*** Records for this exercise ***

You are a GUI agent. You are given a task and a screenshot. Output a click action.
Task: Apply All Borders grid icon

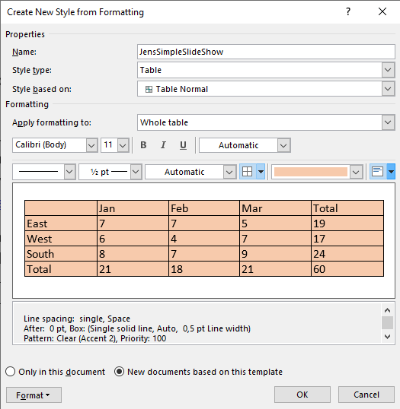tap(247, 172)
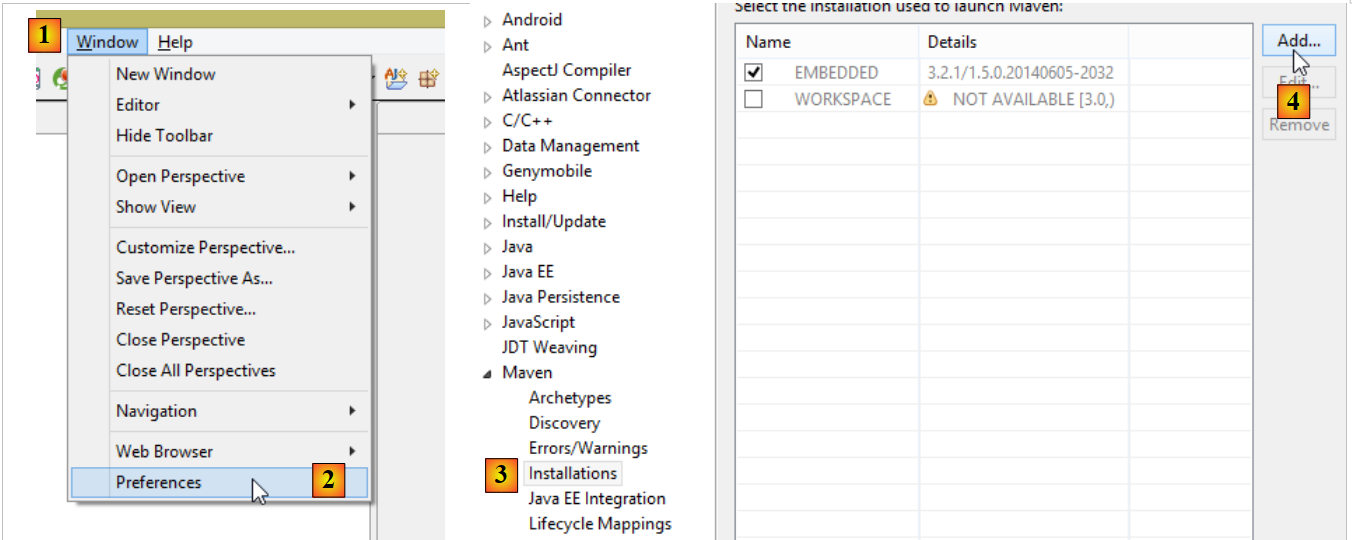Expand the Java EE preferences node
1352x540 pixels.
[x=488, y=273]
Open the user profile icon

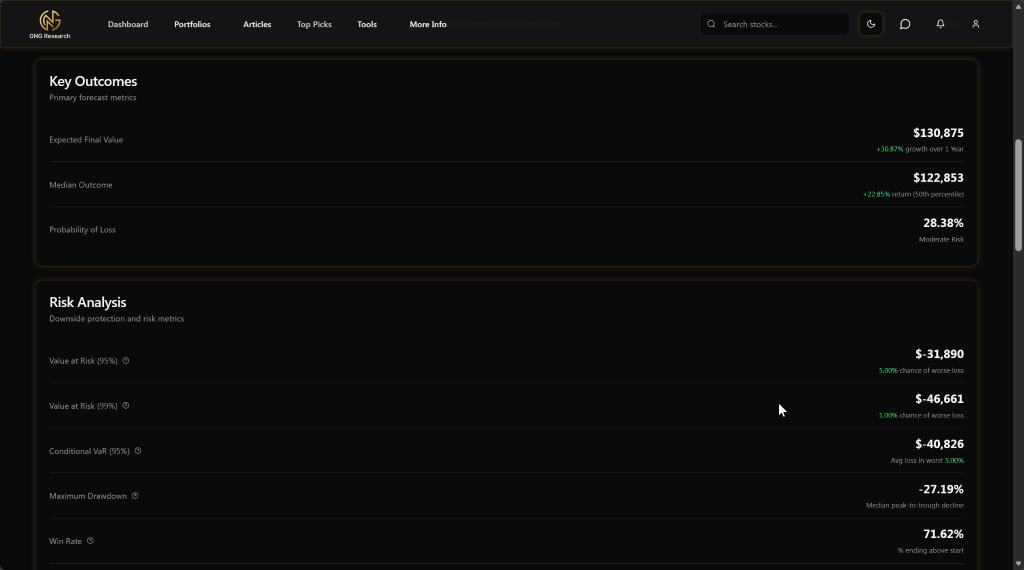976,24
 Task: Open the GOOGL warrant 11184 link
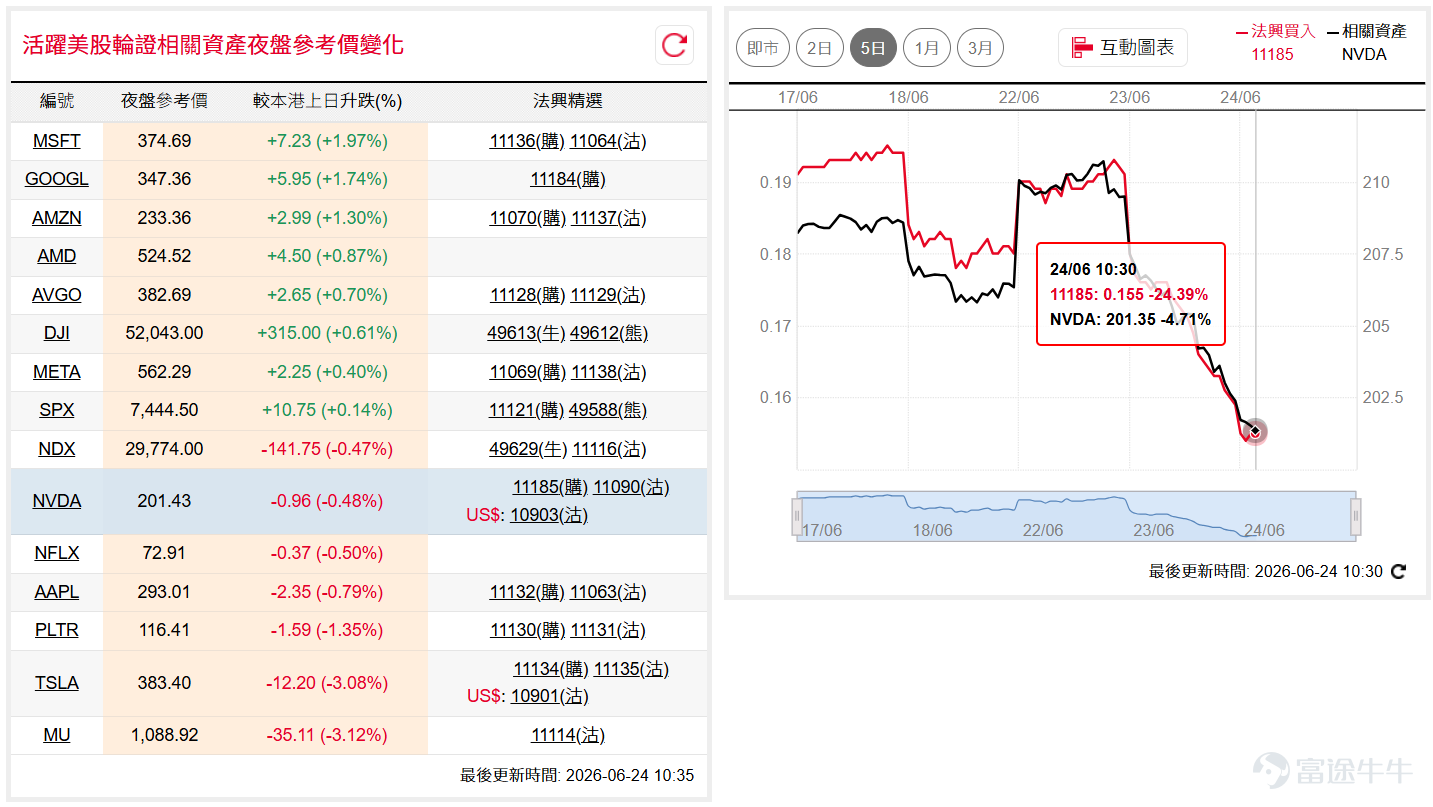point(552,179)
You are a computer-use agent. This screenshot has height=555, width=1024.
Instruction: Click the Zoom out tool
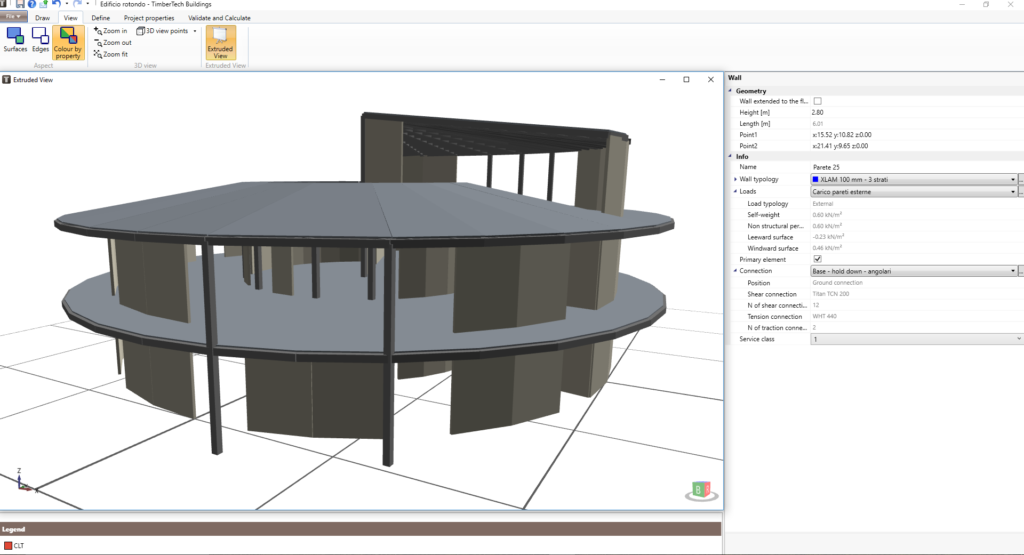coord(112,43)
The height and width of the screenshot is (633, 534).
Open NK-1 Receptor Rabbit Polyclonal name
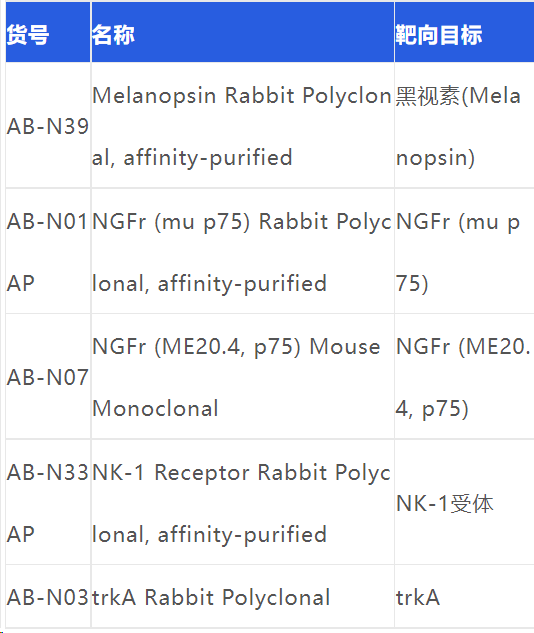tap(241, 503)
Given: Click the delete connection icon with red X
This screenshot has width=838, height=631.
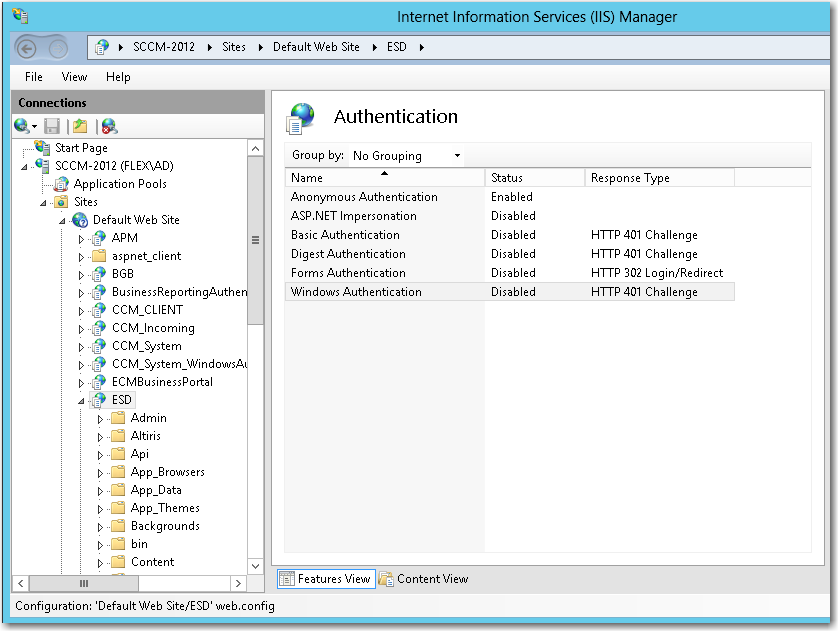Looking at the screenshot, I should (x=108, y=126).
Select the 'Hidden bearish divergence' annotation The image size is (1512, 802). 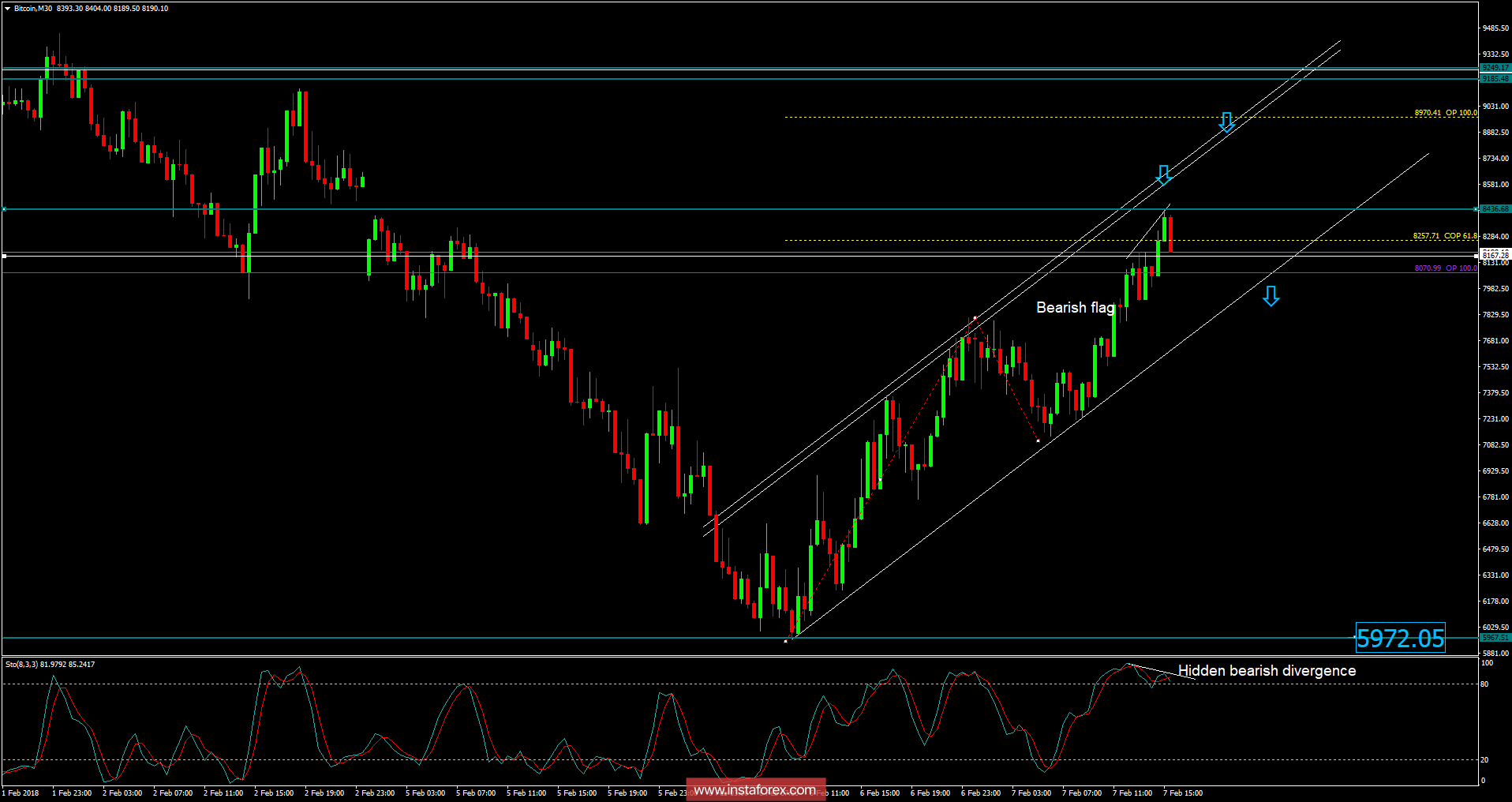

*** End of Records for this exercise ***

• [Task statement]
Give again, word for word, the lines from the one containing "Given: Click the" through the last line of the entries, with pictures omitted and nothing added.

• [Answer for the task]
Given: Click the delete connection icon with red X
This screenshot has width=838, height=631.
Looking at the screenshot, I should (x=108, y=126).
Select the 'Hidden bearish divergence' annotation The image size is (1512, 802). 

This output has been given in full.